Myocardial infarct size and cardiac performance at exercise soon after myocardial infarction.

P Grande, A Pedersen
PMCID: PMC481094  PMID: 7055512

Abstract

Infarct size was estimated from serial serum CK MB measurements in a series of 101 patients admitted less than 15 hours after the first acute myocardial infarction. A maximal symptom limited exercise test comprising impedance measurements for the estimation of stroke volume at rest and at different levels of exercise was performed early after admission by 26 patients. There was a slight, though not significant, negative correlation between infarct size and physical capability as measured by the duration of work. The rise in systolic blood pressure during exercise showed a significantly negative and the increase in heart a significantly positive correlation to infarct size.
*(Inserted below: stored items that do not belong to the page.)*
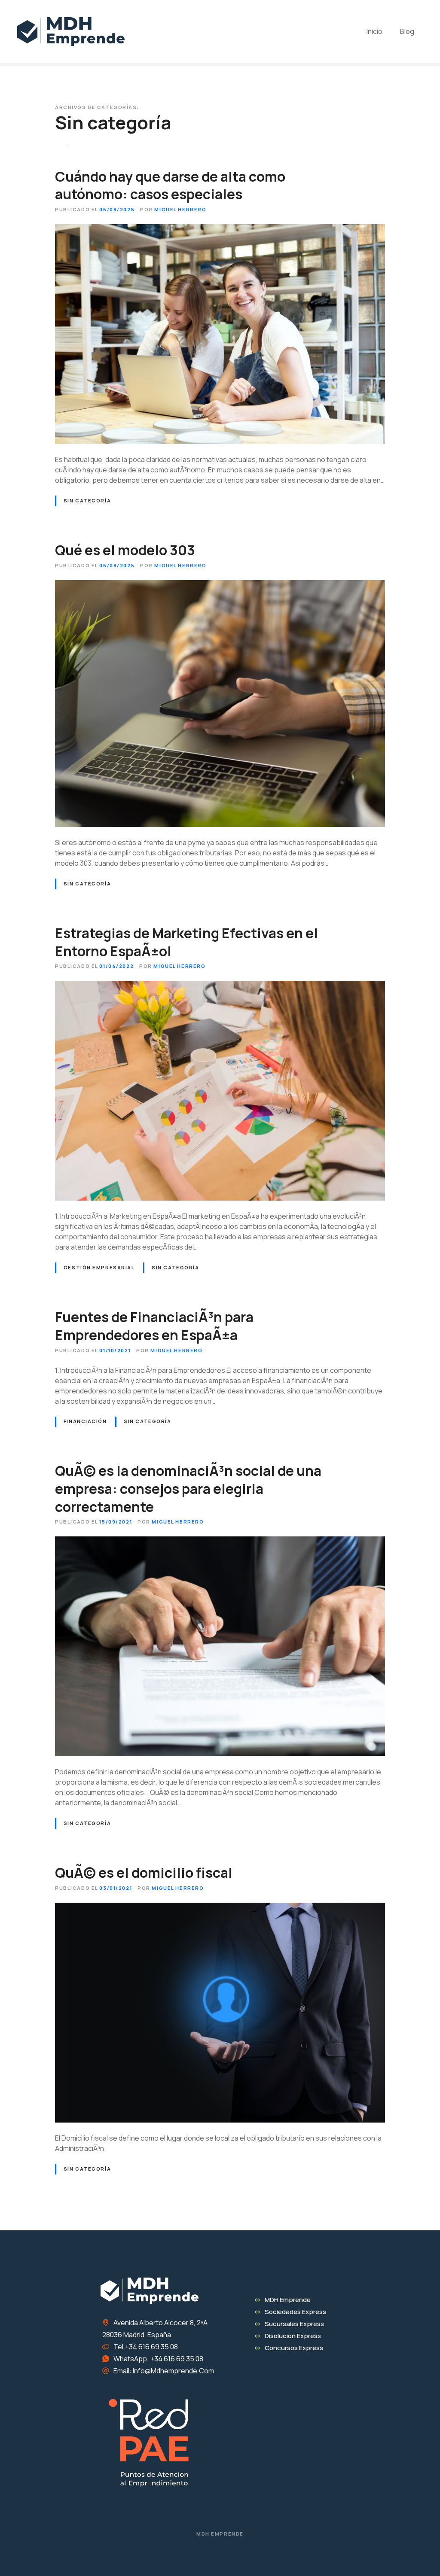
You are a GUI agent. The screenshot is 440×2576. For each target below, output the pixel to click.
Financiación (85, 1421)
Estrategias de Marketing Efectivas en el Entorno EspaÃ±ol (186, 942)
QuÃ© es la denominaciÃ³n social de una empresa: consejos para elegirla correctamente (188, 1488)
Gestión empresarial (99, 1267)
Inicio (374, 31)
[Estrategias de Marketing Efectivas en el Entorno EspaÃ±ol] (220, 986)
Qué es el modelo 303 (125, 550)
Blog (407, 31)
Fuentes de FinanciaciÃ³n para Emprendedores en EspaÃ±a (154, 1326)
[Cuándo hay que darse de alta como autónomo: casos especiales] (220, 229)
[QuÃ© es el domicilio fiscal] (220, 1908)
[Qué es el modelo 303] (220, 585)
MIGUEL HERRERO (180, 209)
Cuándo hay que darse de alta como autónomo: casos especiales (170, 185)
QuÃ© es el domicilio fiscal (143, 1872)
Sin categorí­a (87, 500)
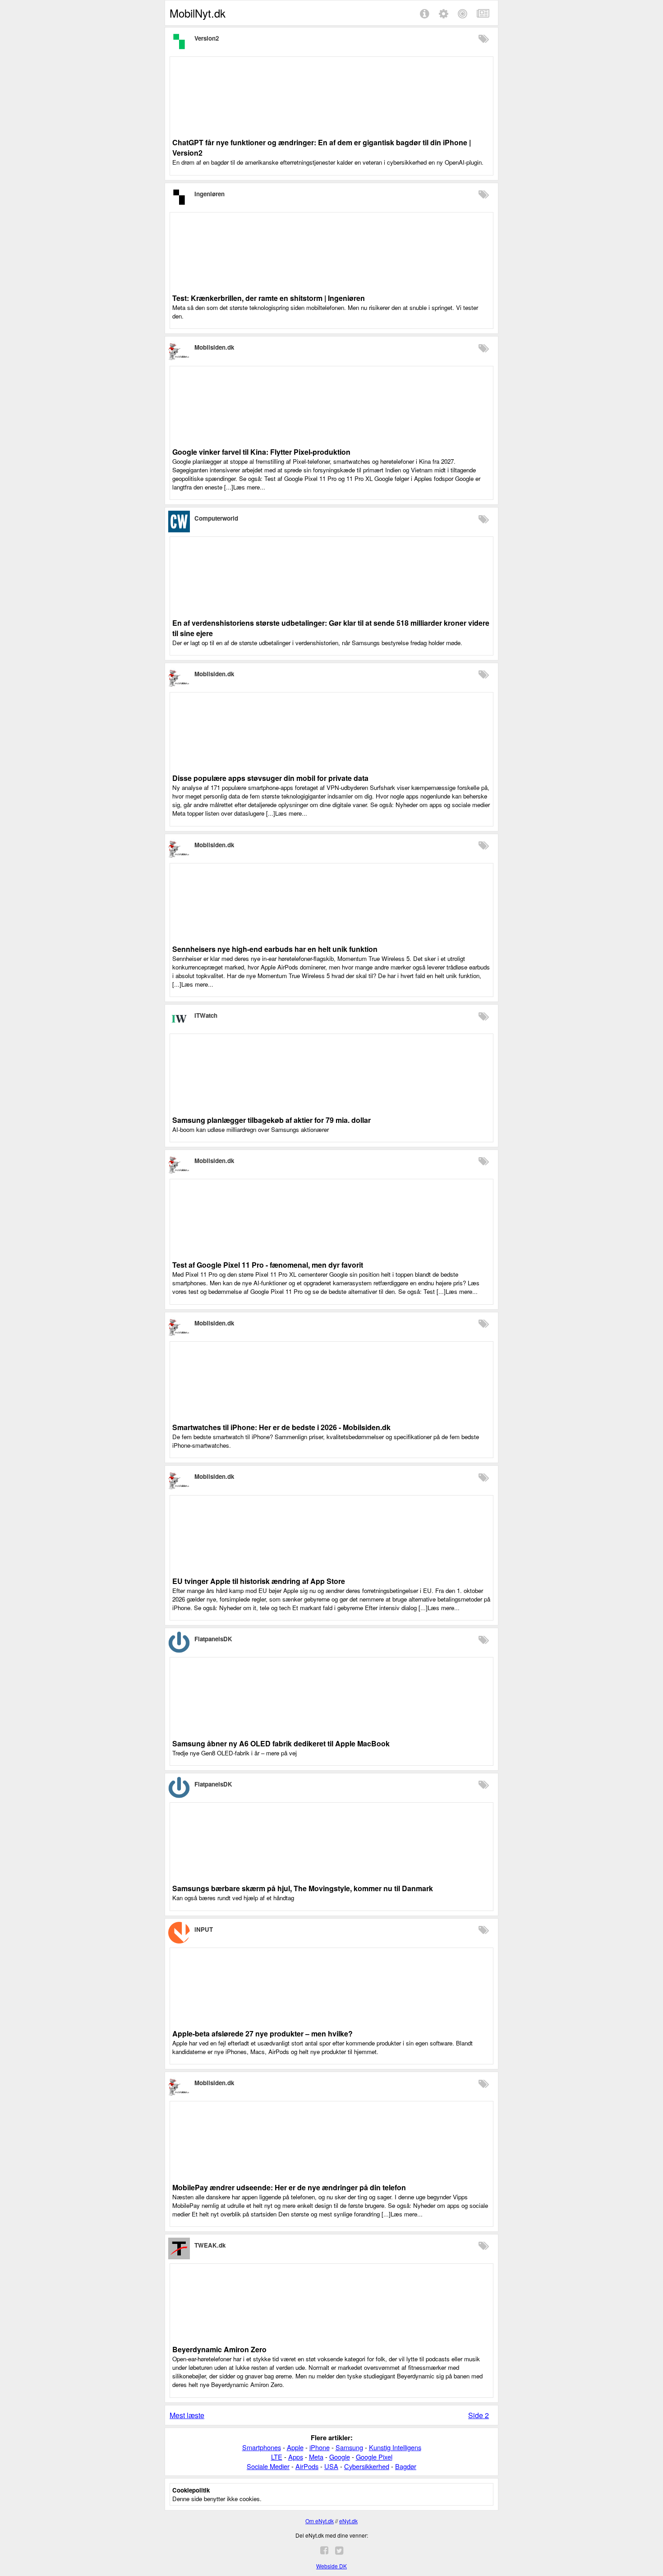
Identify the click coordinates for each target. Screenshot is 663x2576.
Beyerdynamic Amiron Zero (219, 2349)
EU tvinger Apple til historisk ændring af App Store (258, 1581)
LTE (276, 2456)
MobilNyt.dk (198, 13)
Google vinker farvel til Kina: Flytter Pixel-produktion (261, 452)
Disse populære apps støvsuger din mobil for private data (270, 778)
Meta (316, 2456)
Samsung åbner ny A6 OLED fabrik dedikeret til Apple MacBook (281, 1743)
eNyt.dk (348, 2521)
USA (331, 2466)
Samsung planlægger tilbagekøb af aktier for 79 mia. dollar (271, 1120)
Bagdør (405, 2466)
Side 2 (478, 2415)
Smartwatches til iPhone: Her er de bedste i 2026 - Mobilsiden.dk (281, 1427)
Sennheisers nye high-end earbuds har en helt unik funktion (275, 949)
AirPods (306, 2466)
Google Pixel (374, 2456)
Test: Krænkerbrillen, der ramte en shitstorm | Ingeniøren (268, 298)
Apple (295, 2447)
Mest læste (187, 2415)
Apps (295, 2456)
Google (339, 2456)
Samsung (349, 2447)
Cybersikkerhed (366, 2466)
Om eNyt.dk (319, 2521)
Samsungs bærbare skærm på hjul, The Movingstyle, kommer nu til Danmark (302, 1888)
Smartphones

This suggests that the rise in blood pressure, which is less in patients with the larger infarcts, is compensated by an increase in heart rate, so that the same maximum of cardiac performance and myocardial oxygen consumption is reached. The increase in cardiac stroke volume during exercise was negatively correlated with infarct size. Stroke volume only increased during lower levels of exercise; the increase in cardiac output at higher levels of exercise was achieved entirely by an increase in heart rate. The magnitude of ST segment elevation during exercise showed a significantly positive correlation with infarct size, whereas the occurrence of arrhythmias during exercise was independent of it.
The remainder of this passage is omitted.